Le modèle a trois fonctions principales. Premièrement, il produit des données en connectant un réseau de sites de séquençage régionaux à un réseau d’organisations d’échantillonnage pour établir un réseau pour le séquençage du génome du SRAS-CoV-2.
Ensuite, le modèle collecte des données en fournissant un système pour transférer des données de séquençage, des génomes de consensus et des échantillons de métadonnées. Enfin, il vise à intégrer les données dans un jeu de données unique en combinant les séquences collectées et les métadonnées.
La nouvelle plate-forme fonctionne en distribuant un réseau démocratisé pour le séquençage du génome du SRAS-CoV-2, fournissant une interface unifiée pour le transfert, le stockage et le partage de séquences.
L’infrastructure cloud fournit également la capacité de calcul et de stockage nécessaire pour étudier et analyser les grands ensembles de données génomiques produits par le consortium, ainsi que pour répondre aux besoins de recherche nationaux et internationaux.

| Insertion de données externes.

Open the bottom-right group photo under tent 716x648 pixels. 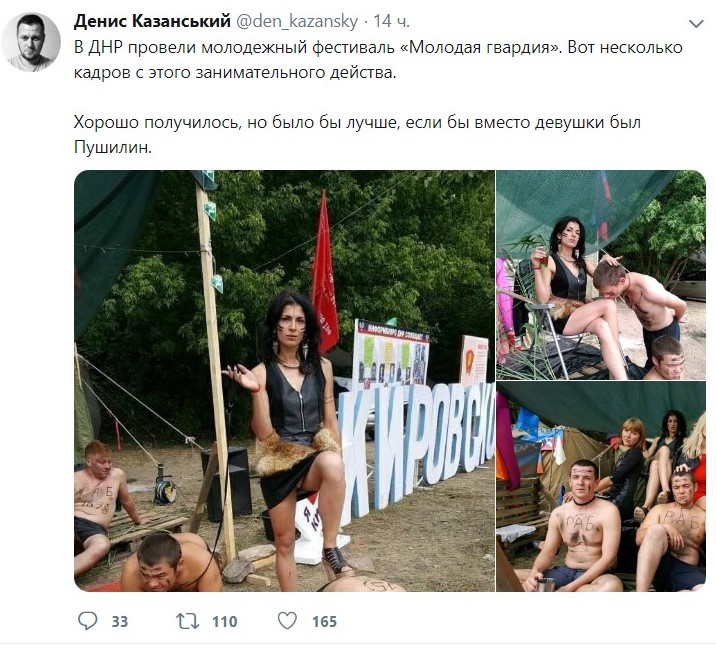(x=601, y=487)
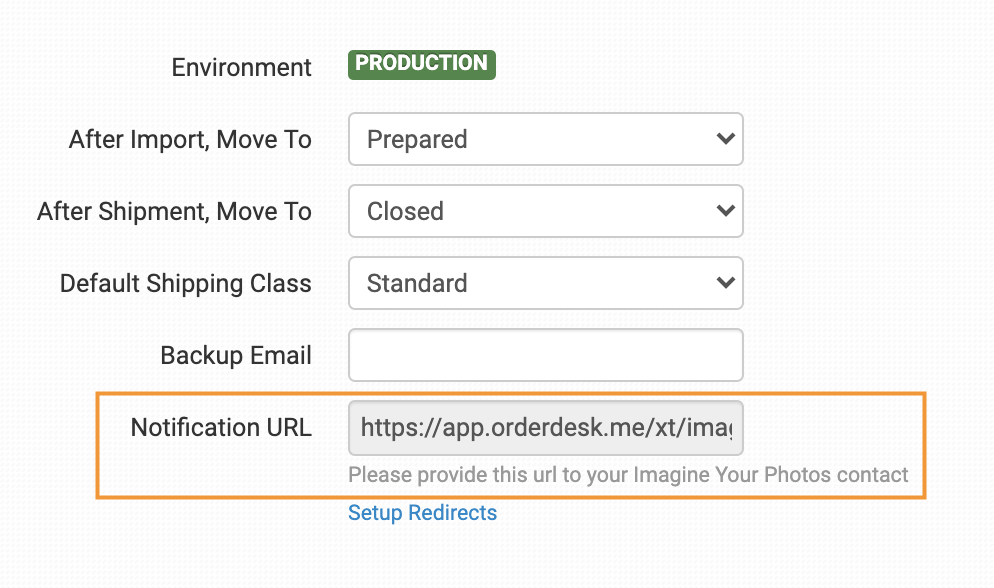Click the Setup Redirects link
This screenshot has width=994, height=588.
422,513
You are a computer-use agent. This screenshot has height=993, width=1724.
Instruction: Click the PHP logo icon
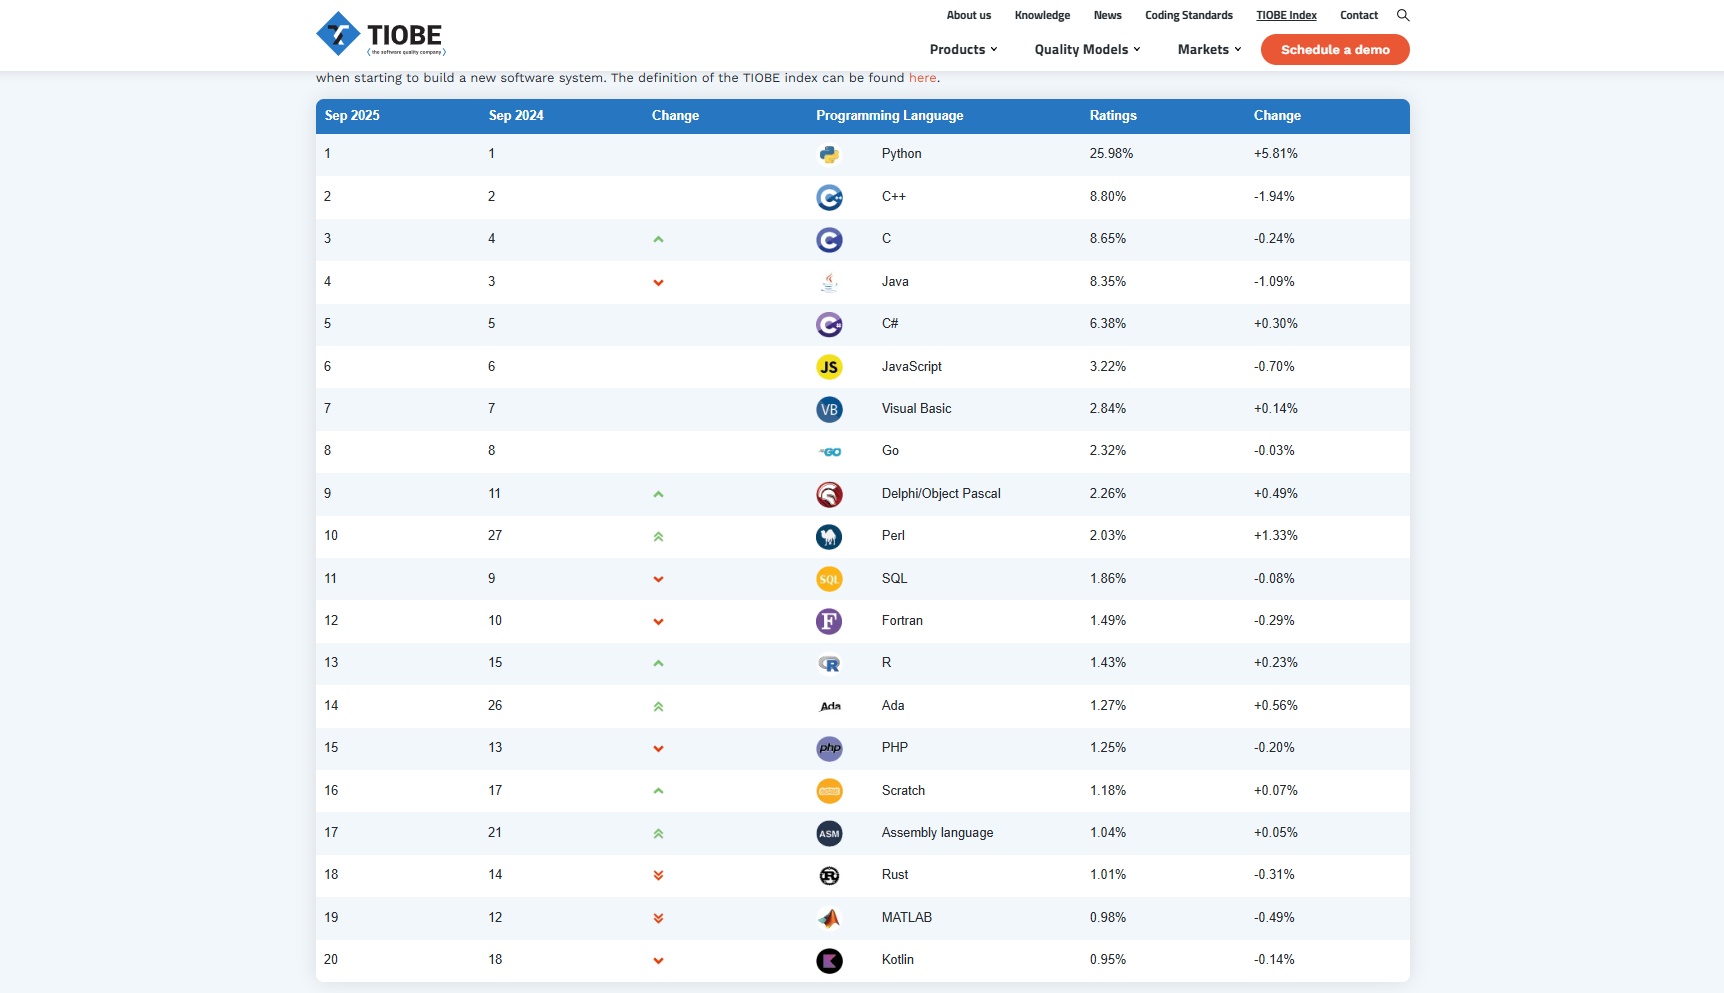click(829, 748)
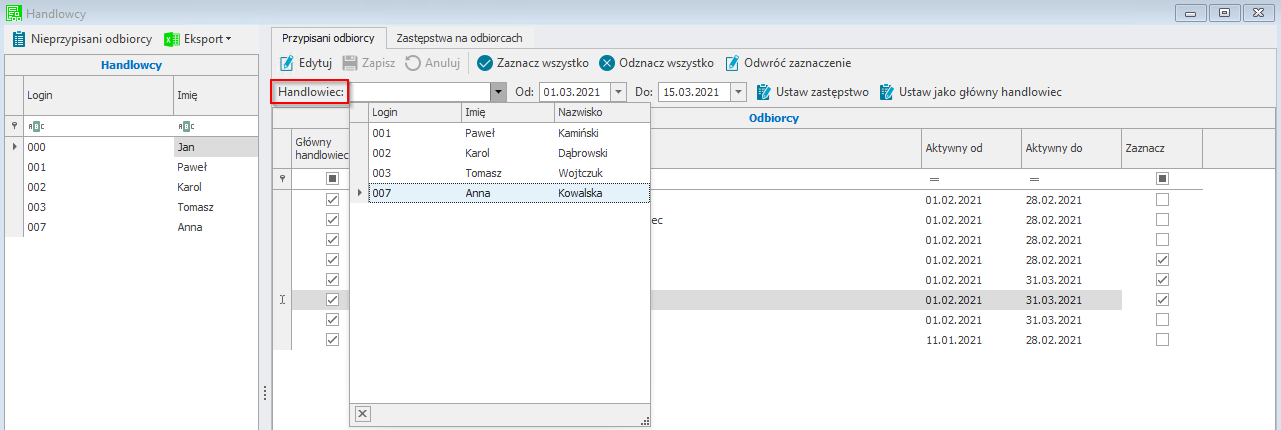Sort by Aktywny od column header

tap(968, 148)
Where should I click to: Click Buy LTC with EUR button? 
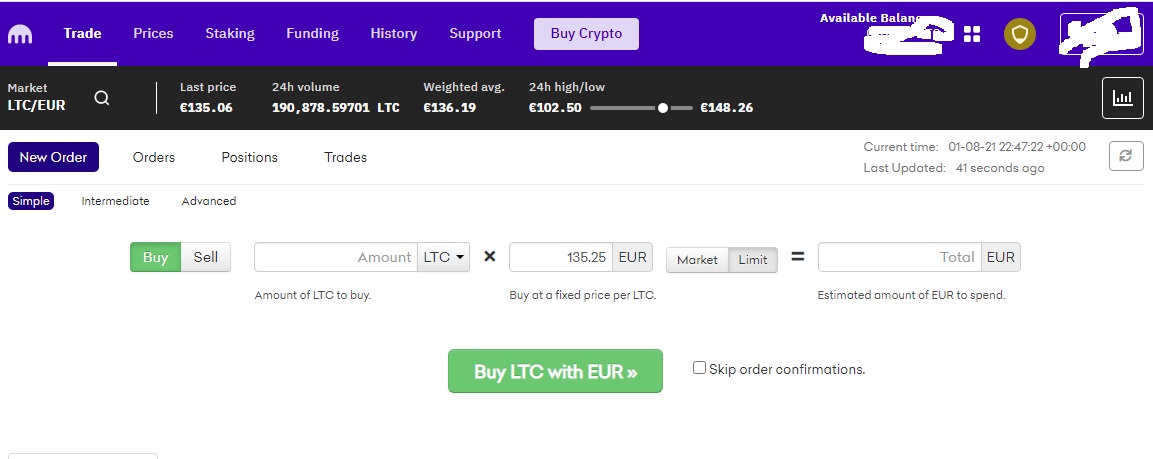(555, 371)
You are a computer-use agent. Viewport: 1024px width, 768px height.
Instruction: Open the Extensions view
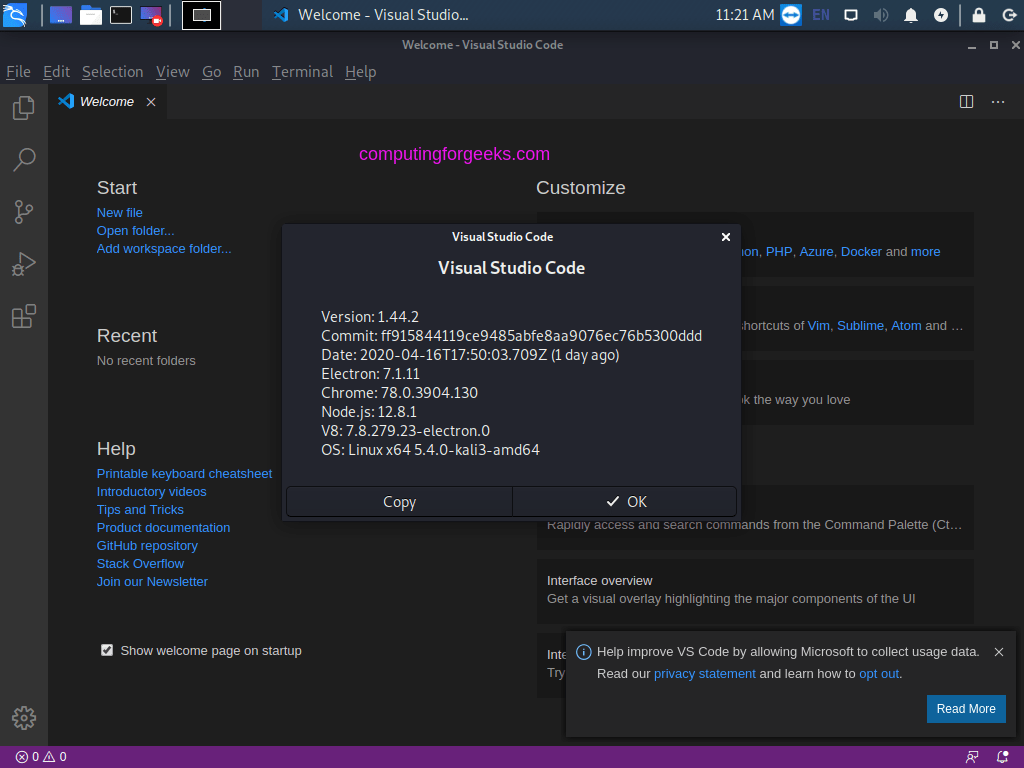[23, 315]
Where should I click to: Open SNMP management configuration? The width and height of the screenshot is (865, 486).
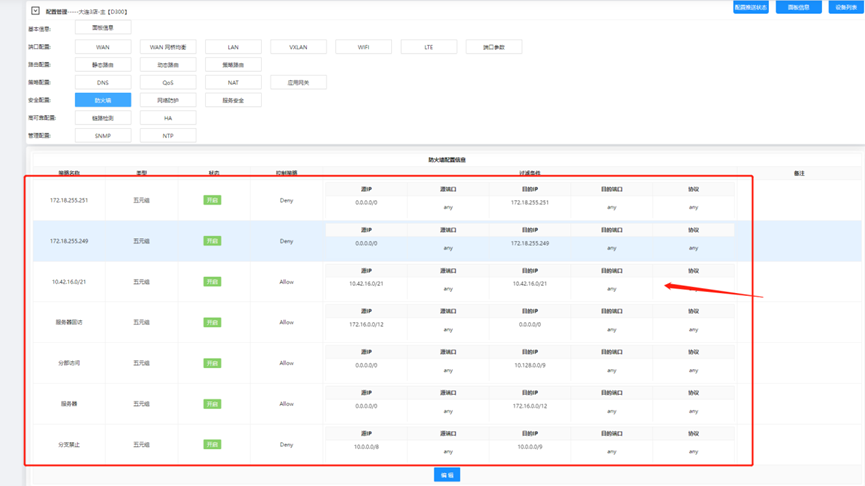pyautogui.click(x=103, y=135)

Cela signifie que les responsables de la santé et les autres membres de l’équipe d’intervention COVID-19 peuvent surveiller les séquences du génome, trouver des mutations potentielles et l’émergence de variantes.
« L’établissement du principe du partage automatisé et rapide des données dès le début de la réponse à la pandémie a signifié que le Royaume-Uni est devenu une source fiable de données de surveillance et sur laquelle d’autres pays se sont appuyés pour suivre la dynamique de la lignée SARS-CoV-2 », ont expliqué les chercheurs.
Surveillance des séquences du génome
Les scientifiques doivent effectuer une surveillance du séquençage du génome pour surveiller l’émergence de nouvelles variantes. Ces variantes peuvent affecter les efforts de vaccination à travers le monde, car certaines peuvent échapper à la protection contre le COVID-19 contre l’infection naturelle ou la vaccination.
À ce jour, le COG-UK a produit plus de 550 000 séquences publiques, contribué à plus de 20 rapports au gouvernement et compte 50 publications universitaires. Il a également soutenu des centaines d’enquêtes sur des épidémies à travers le Royaume-Uni
« Le système CLIMB-COVID est open source. Cela signifie que n’importe qui dans le monde peut accéder à notre code informatique et à toutes les données génomiques et peut voir comment nous travaillons », a déclaré le Dr Nicholls. En conséquence, les scientifiques pensent qu’il s’agit du système de séquençage COVid-19 le plus sophistiqué au monde.
« Nous n’avons jamais vu un effort aussi coordonné et soutenu pour générer des données de surveillance génomique en temps réel à cette échelle et à ce rythme et c’est pourquoi le Royaume-Uni est le leader mondial du séquençage génomique du SRAS-CoV-2 », a-t-il ajouté.